In total, the company has sold 700 tickets so far, a spokesman told AFP.

“We are entering a period of growth in our fleet with a clear roadmap to enhance the durability, reliability and predictability of our vehicles in preparation for commercial service next year,” CEO Michael Colaglier said in a statement.

“Demand for space travel is strong, and we are selling seats ahead at the pace we had planned.”

Founded in 2004, Virgin Galactic is trying to capitalize on the success of a high-profile test mission in July, in which Branson defeated Blue Origin owner Jeff Bezos in his billionaire space race in just a few days.

But since then the company, which took off from Spaceport America in the desert of New Mexico, has faced setbacks.

It was briefly grounded by the Federal Aviation Administration (FAA) after an investigative report in the New Yorker found that its spacecraft experienced a close call during its July flight and dropped below its designated airspace. Gave.

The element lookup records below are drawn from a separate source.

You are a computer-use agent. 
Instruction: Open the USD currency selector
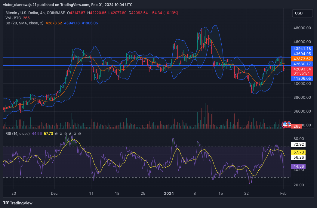click(x=303, y=13)
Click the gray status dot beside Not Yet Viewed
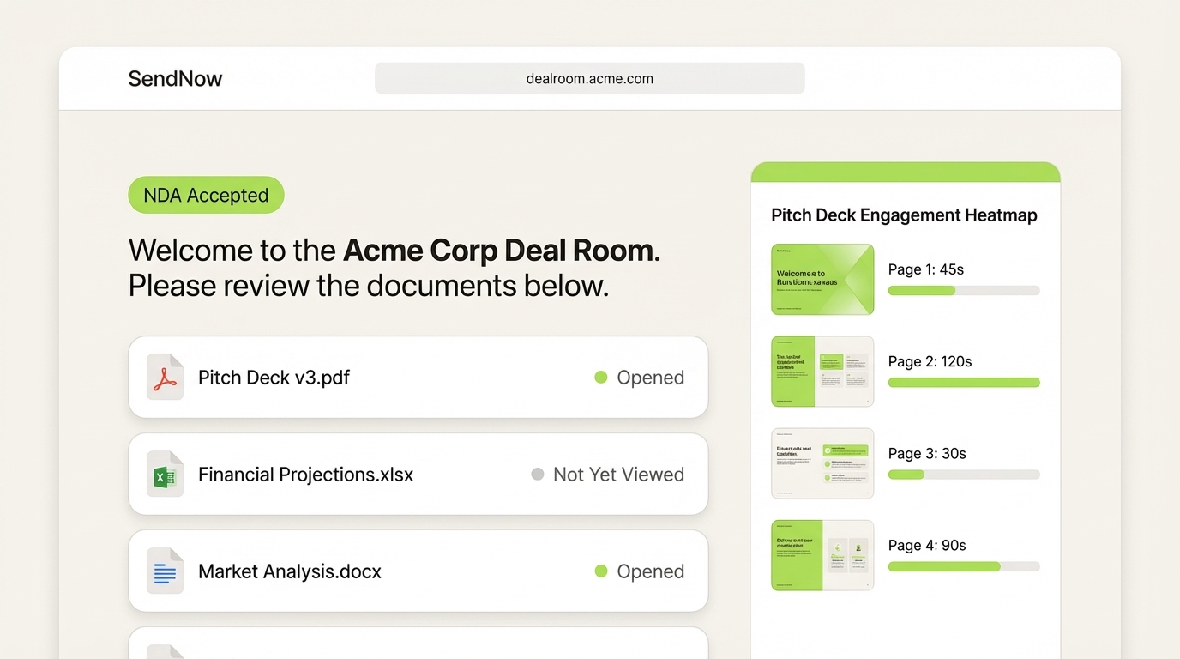This screenshot has width=1180, height=659. 538,474
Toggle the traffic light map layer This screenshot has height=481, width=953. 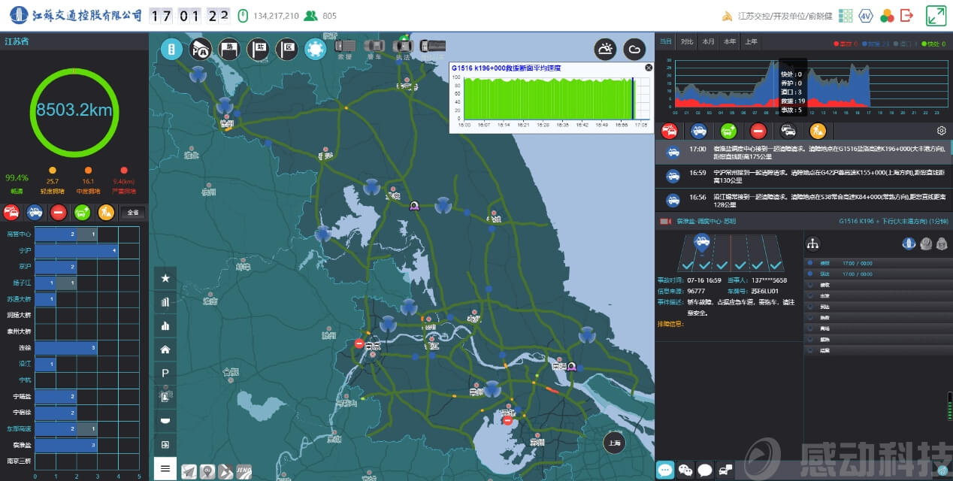tap(172, 50)
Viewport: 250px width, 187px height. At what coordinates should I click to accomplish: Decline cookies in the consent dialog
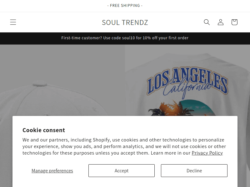194,170
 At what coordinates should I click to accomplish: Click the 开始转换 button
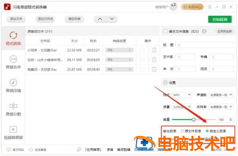click(x=220, y=19)
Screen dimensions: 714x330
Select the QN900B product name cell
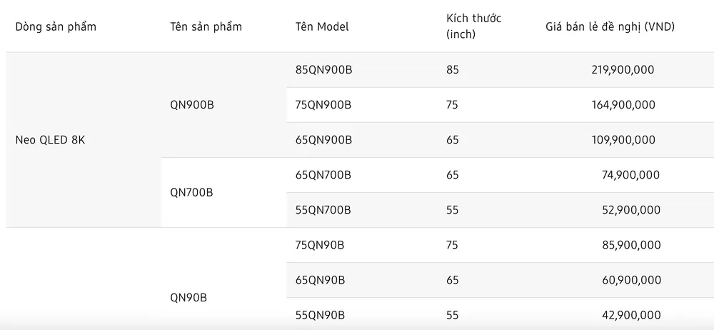pyautogui.click(x=191, y=105)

The FAA criticized Virgin Galactic for failing to communicate the deviation.

In October, Virgin said it was postponing a mission with members of the Italian Air Force for several months, after discovering problems with the strength of the material in its vehicles.

At present it is in the process of augmenting its vehicles.

Unlike Blue Origin and SpaceX, its main competitor in the nascent space tourism sector, Virgin Galactic deploys a giant carrier aircraft that takes off horizontally, achieves high altitudes, and shoots down a rocket-powered spacecraft. Which then ascends into space.

As a publicly traded company, Virgin Galactic also needs to be more transparent about its finances.

The cost of tickets on Blue Origin’s suborbital New Shepard rocket, capable of leaping about ten minutes into space and back, is unknown, but likely to be significantly higher.

An online auction for the first seat sold for $28 million, but the winner deferred her flight.

The seats in SpaceX’s Crew Dragon, which launches atop a giant Falcon 9 rocket and is contracted by NASA to ferry astronauts to the ISS, are likely to run into the millions of dollars.

In September, Elon Musk’s company took four private tourists on a three-day orbital mission sponsored by online payments billionaire Jared Isaacman.

(Except for the title, this story has not been edited by NDTV staff and is published from a syndicated feed.)